The more problematic requirement is opportunities for solitude and primitive recreation. That one gets down to a value judgment. I suspect that if you grew up in and/or live in jam-packed urban paradise, you and I will likely have quite a bit different idea of what constitutes primitive and unconfined recreation! As an official member of the old codgers club, I personally think wilderness should mean it ought to be damn big. And that you can’t have a GPS or cell phone when you are in it. If you get lost or injured you’re on your own, no search, no rescue. You are not necessarily at the top of the food chain. And the land being pretty don’t count for squat! It’s wilderness, meant to be remote, desolate, and unforgiving to a fool. Pretty’s just a bonus app.

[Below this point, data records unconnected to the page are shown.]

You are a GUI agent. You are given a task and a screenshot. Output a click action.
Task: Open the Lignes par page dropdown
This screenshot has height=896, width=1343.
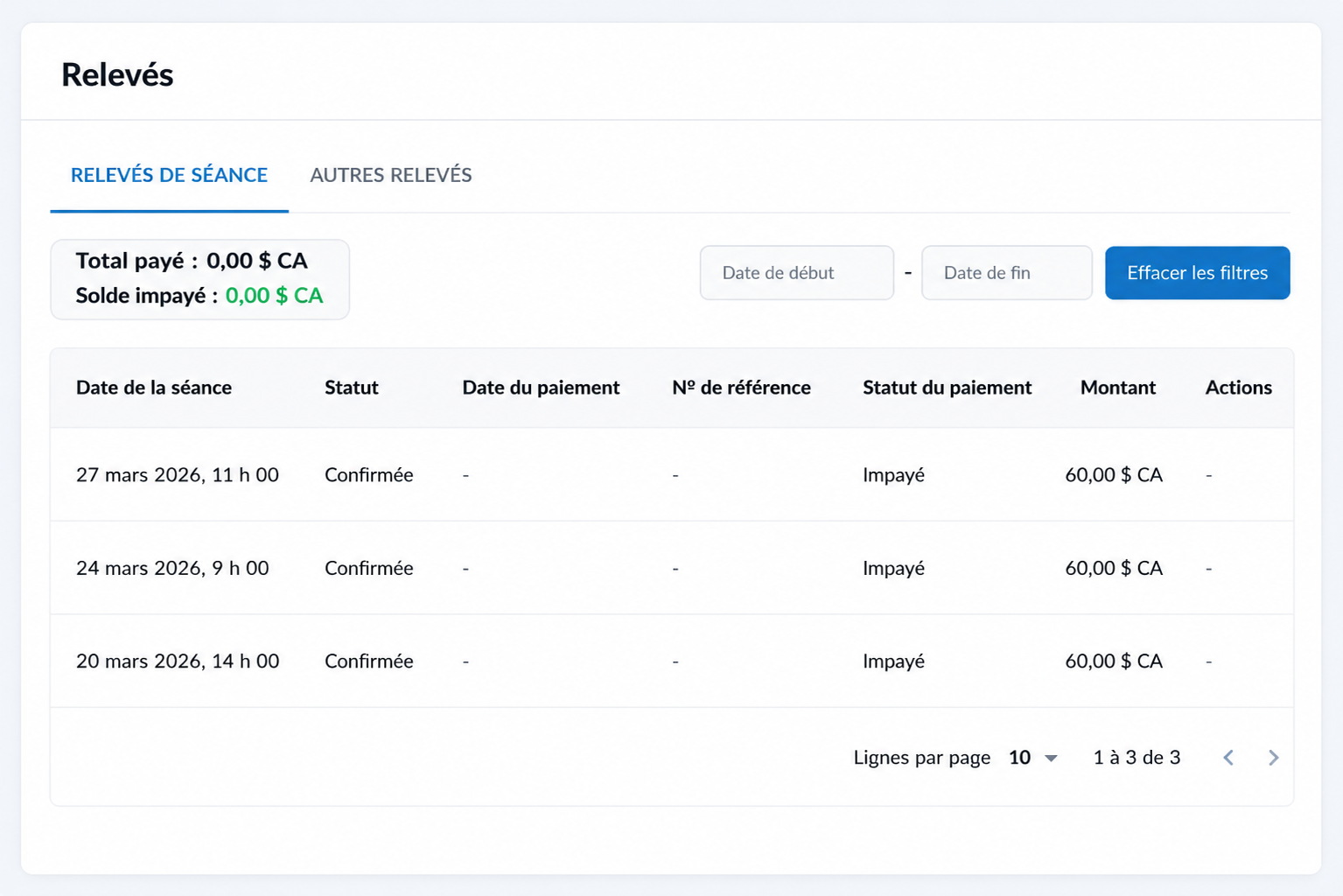coord(1033,758)
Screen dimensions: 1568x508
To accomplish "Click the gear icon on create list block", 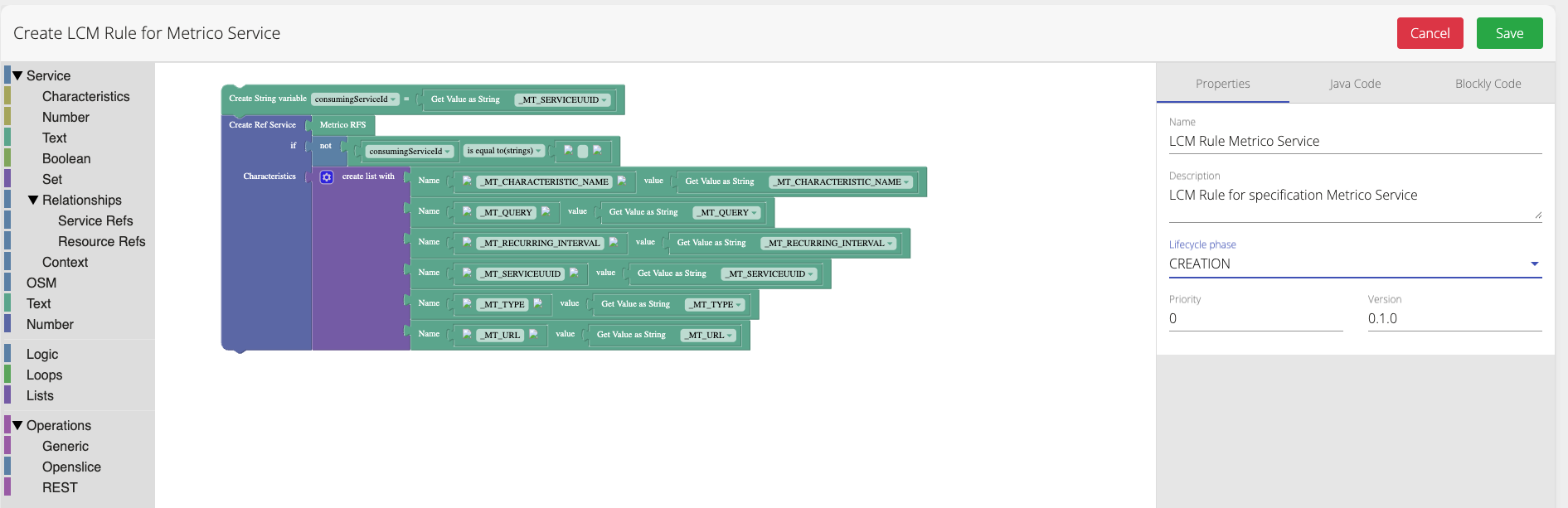I will (x=327, y=177).
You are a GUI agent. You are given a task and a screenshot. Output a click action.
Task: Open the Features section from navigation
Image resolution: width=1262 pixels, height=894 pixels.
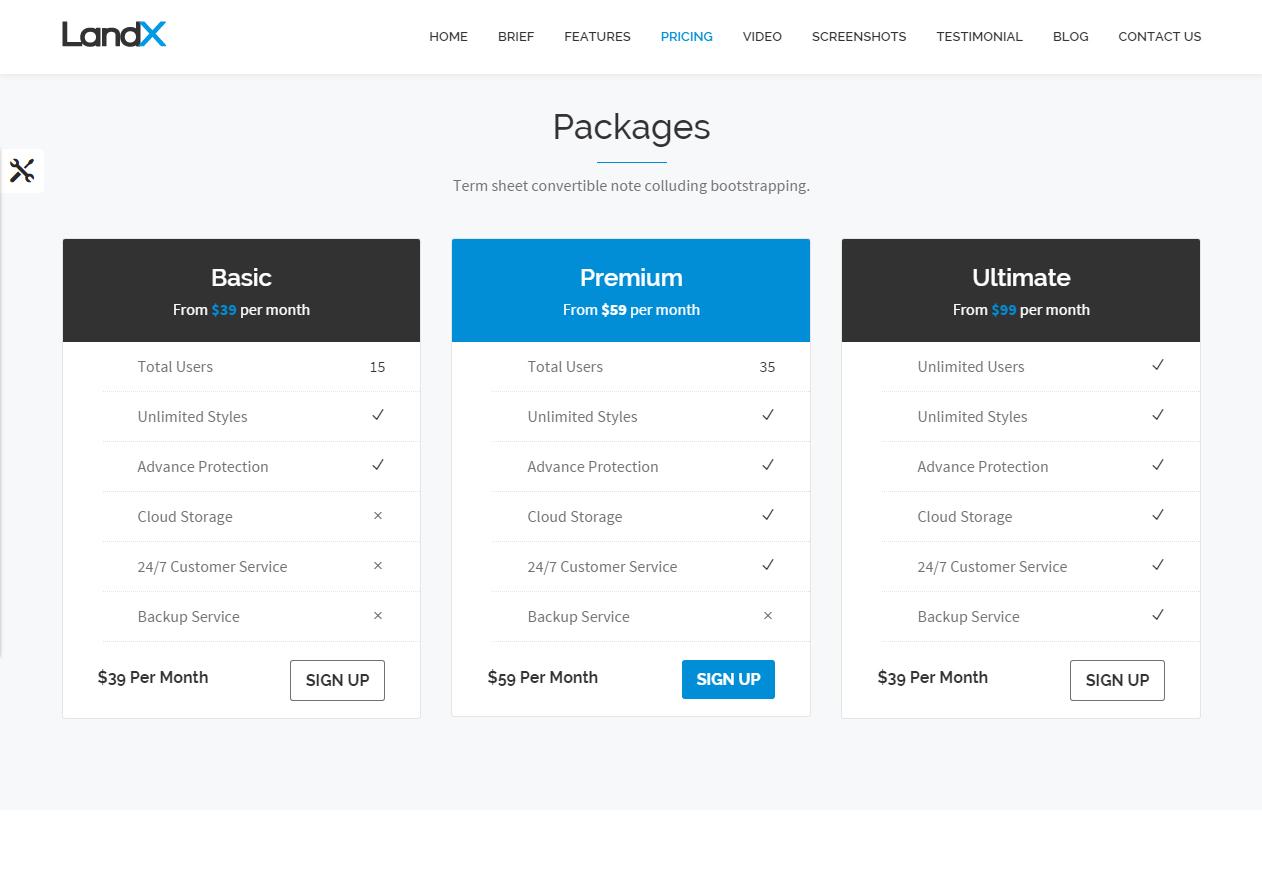click(x=597, y=37)
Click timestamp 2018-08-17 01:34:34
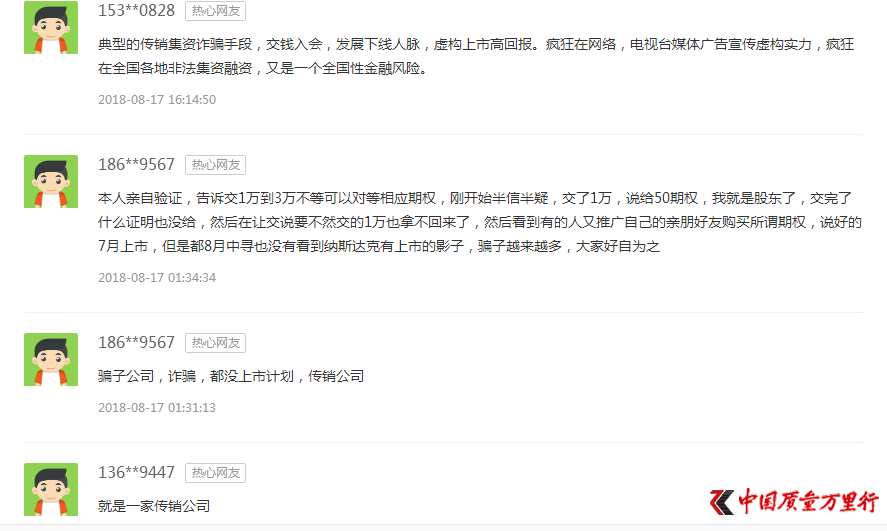 click(157, 278)
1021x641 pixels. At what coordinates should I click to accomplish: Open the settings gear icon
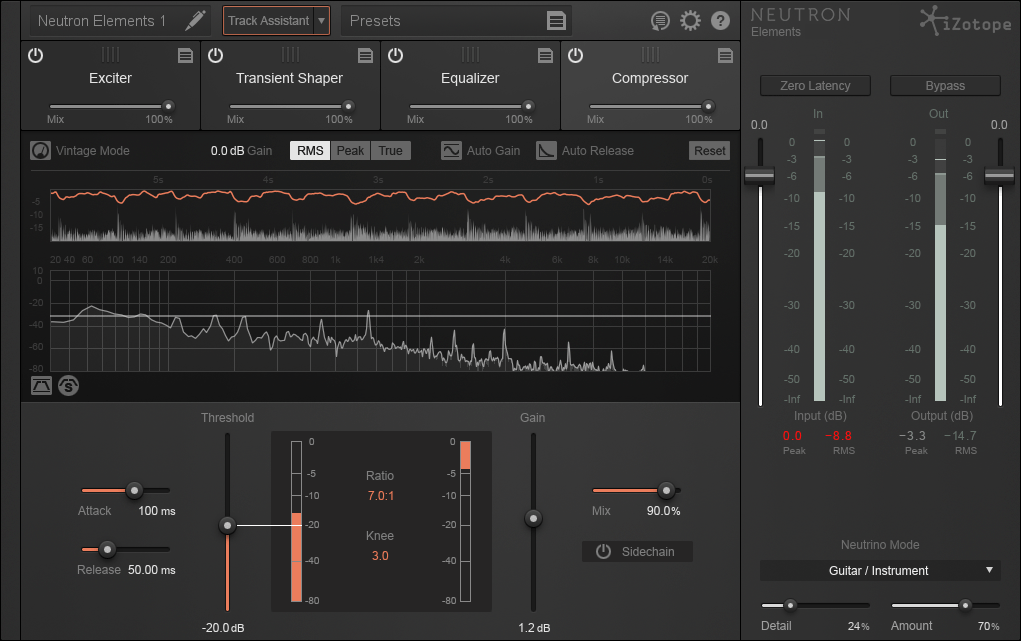point(690,21)
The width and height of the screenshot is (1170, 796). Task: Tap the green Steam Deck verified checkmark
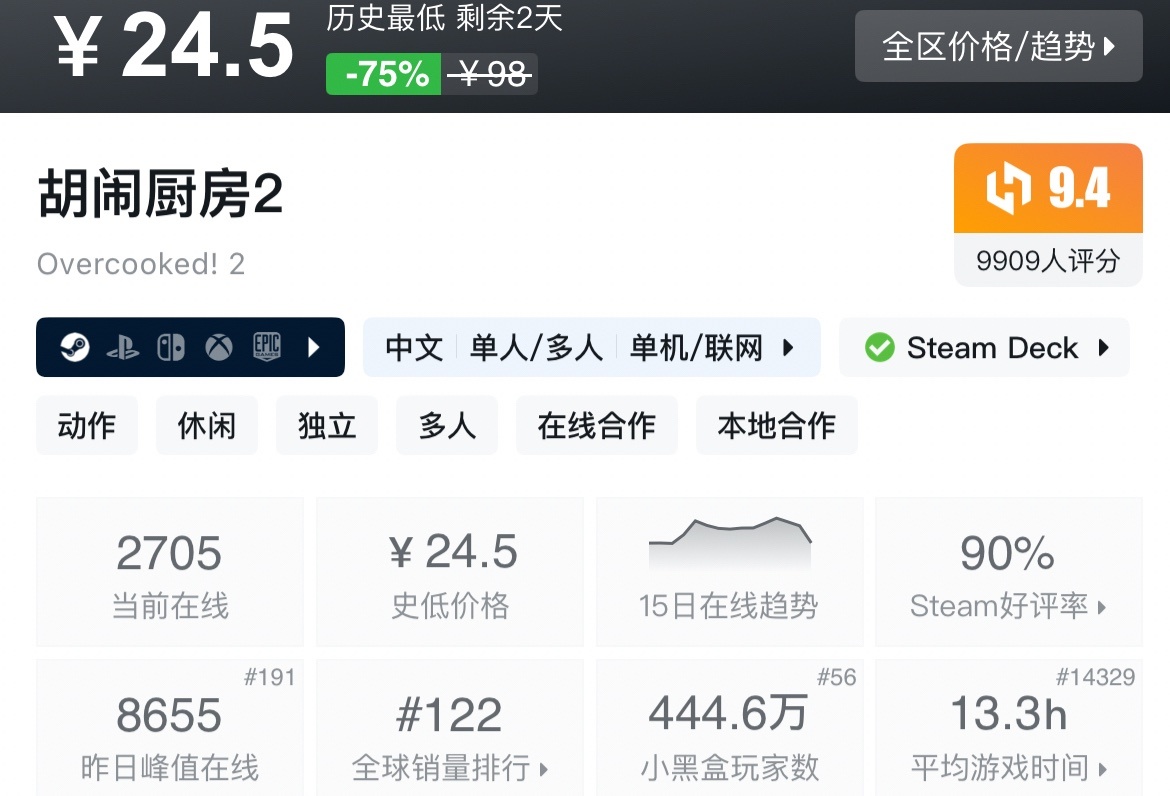coord(879,348)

Human value judgment issues being what they are, I’m going to suggest that what I’ve observed over the past decade or so is a propensity to keep adding potential wilderness acreage that I’ll call “pretty” places. Utah is full of “pretty” places. I find the Bookcliffs and Mancos shale desert to be “pretty”. (But hey, maybe I’ve just been out in the sun too long.) The flat valleys between the mountains in the Great Basin section of Utah are “pretty”, and one can indeed find solitude in the Great Basin.
The problem is that “pretty” is not a term used in the Wilderness Act. Pretty has nothing to do with it. other than confusing the human value judgement part of the equation.
Let’s now discuss how I’ve come to the conclusion that “pretty” has come into play as what wilderness ought to be, and may be why the inventory list just keeps growing—because I’m pretty sure we aren’t “growing” any new wilderness areas.
Toward the end of my time at BLM, I was involved with a large film project in Utah by the folks at Disney (of Mickey Mouse fame). A number of their proposed film locations were located in lands inventoried and proposed by the Southern Utah Wilderness Alliance (SUWA) as being eligible for wilderness designation under the much ballyhooed “America’s Red Rock Wilderness Act (ARRWA)” wilderness proposal. ARRWA hs been introduced by a number of Congressmen every year in Congress, and immediately tabled by other Congressman. It never reaches the floor for debate, but that’s another story.
We arranged field trips to these areas with the SUWA folks to discuss the filming operations proposed and to see if there were ways that Disney could mitigate, eliminate, or reduce filming impacts to these areas, such that the filming activity would be acceptable to SUWA.
One of the areas was in western Utah, a film site west of Delta, Utah in the Tule Valley. About mid-February of 2010 we met there with some SUWA folks to look at the site. The weather was clear, there was minimal snow and we all arrived at the destination. We turned south off highways 50 and 6 and proceeded along the gravel road a couple of miles until we arrived at the proposed site of the movie set, on and adjacent to a flat, playa lake bed. The movie people wanted to build a small set on a small island in the middle of the playa bed and film John Carter’s first days on Mars here. It damn sure looked like it could be Mars.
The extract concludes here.